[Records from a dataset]
----------
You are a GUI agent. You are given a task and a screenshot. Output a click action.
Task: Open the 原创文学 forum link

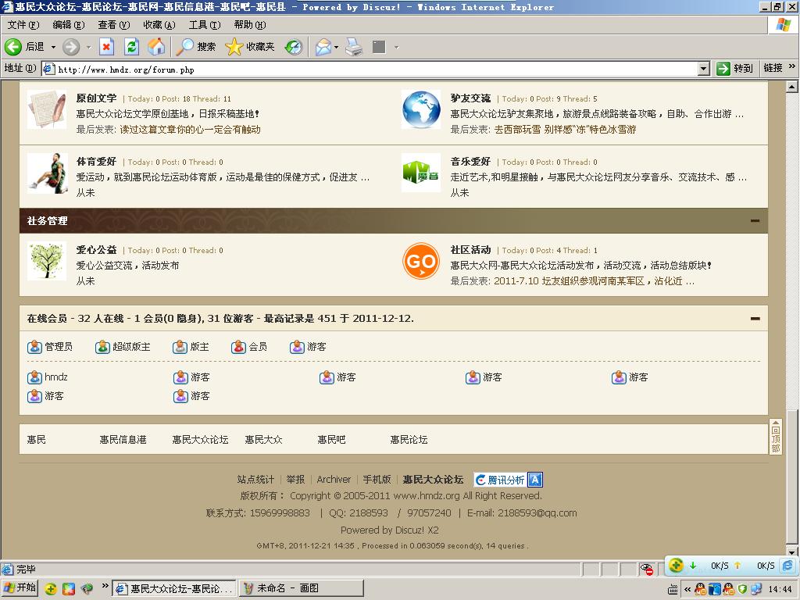pyautogui.click(x=96, y=98)
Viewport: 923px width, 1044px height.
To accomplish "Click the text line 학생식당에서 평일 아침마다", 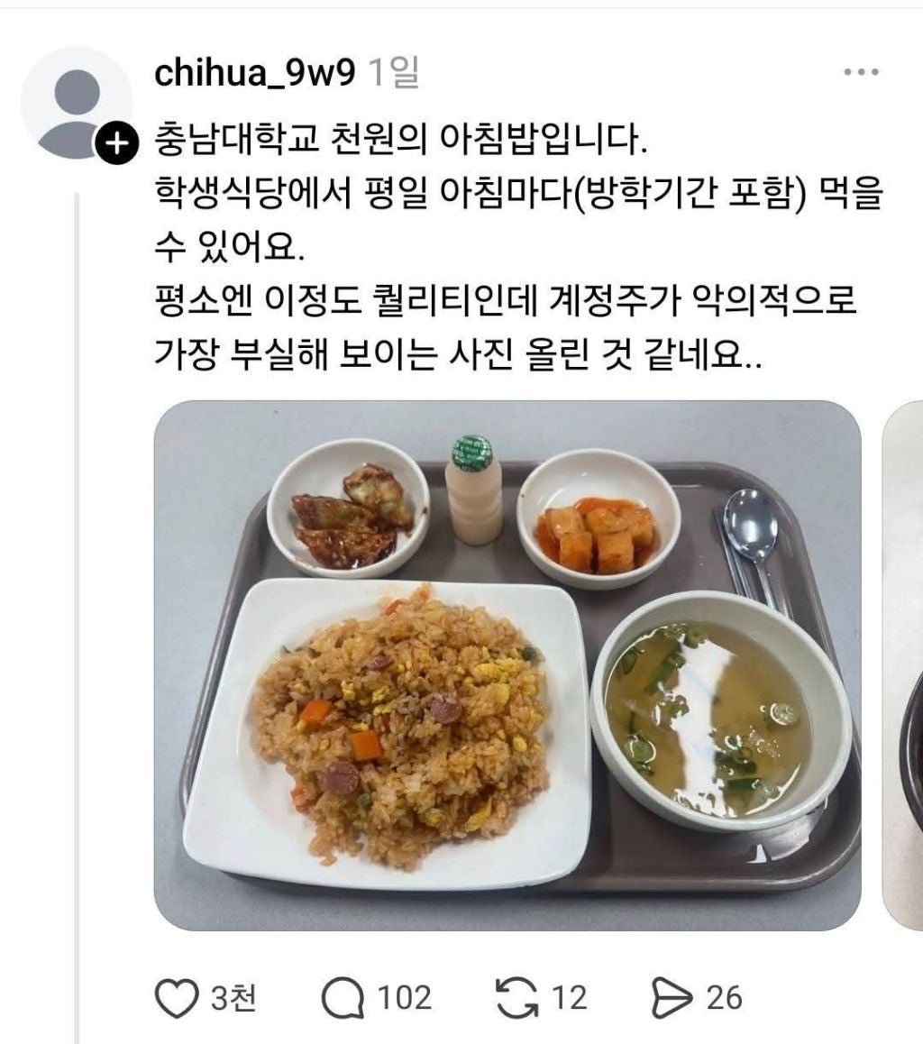I will pyautogui.click(x=518, y=195).
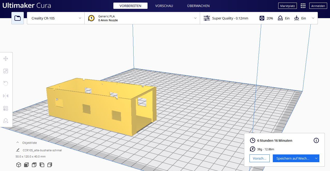Switch to 3D perspective view cube icon
This screenshot has width=330, height=171.
[19, 165]
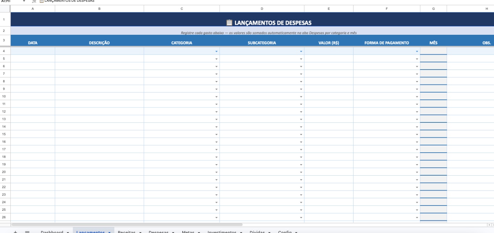Open the Investimentos sheet tab
494x233 pixels.
[x=222, y=232]
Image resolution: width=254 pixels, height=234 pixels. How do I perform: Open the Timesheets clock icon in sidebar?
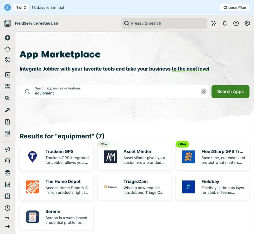point(7,208)
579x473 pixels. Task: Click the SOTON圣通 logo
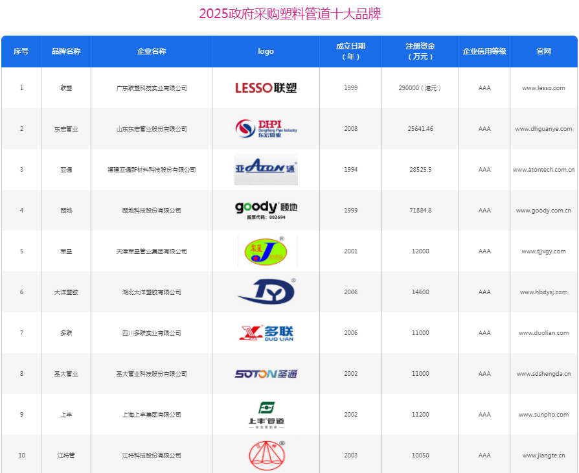click(x=266, y=374)
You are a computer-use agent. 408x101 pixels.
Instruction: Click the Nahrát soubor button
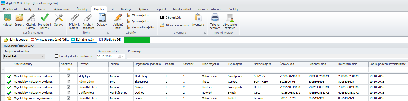pyautogui.click(x=16, y=40)
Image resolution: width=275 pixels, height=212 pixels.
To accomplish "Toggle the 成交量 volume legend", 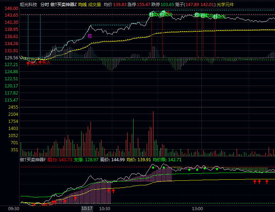I will point(95,4).
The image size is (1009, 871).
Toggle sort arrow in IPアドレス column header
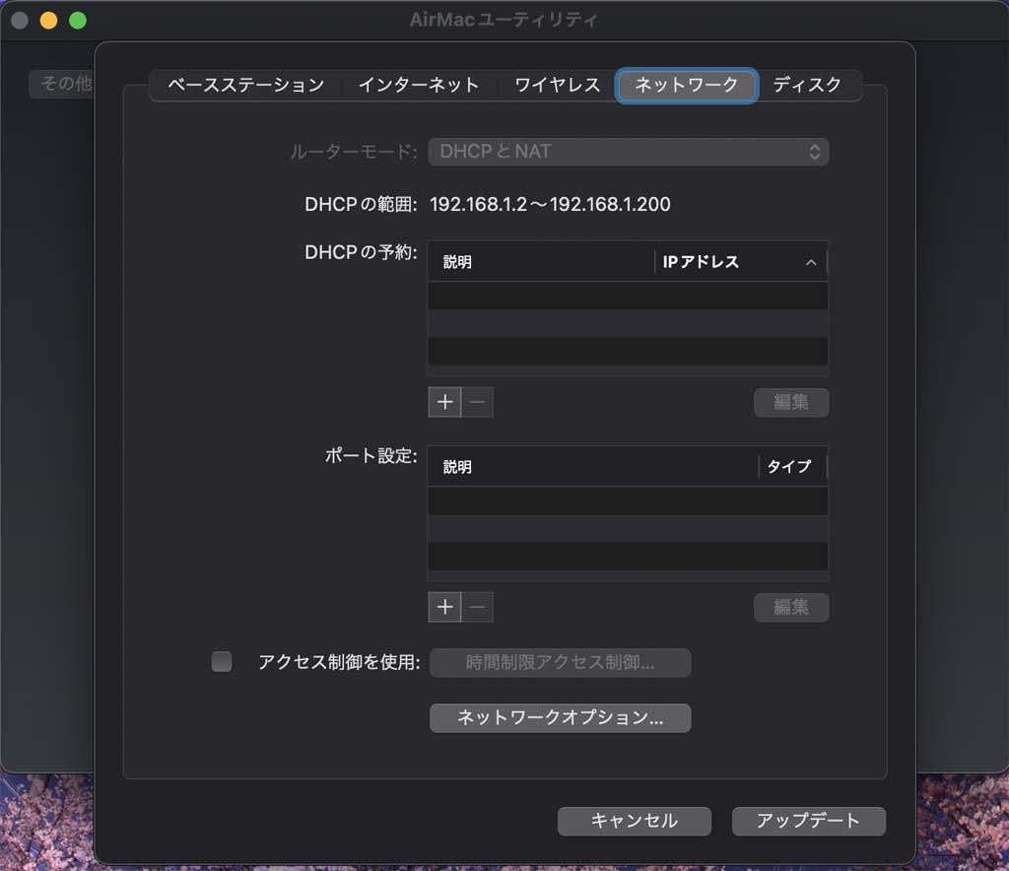[x=811, y=262]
----------
→ **Task instructions**
Once each line with "agent" in the entries is counted, state the total and nothing else.

→ **Solved exercise**
2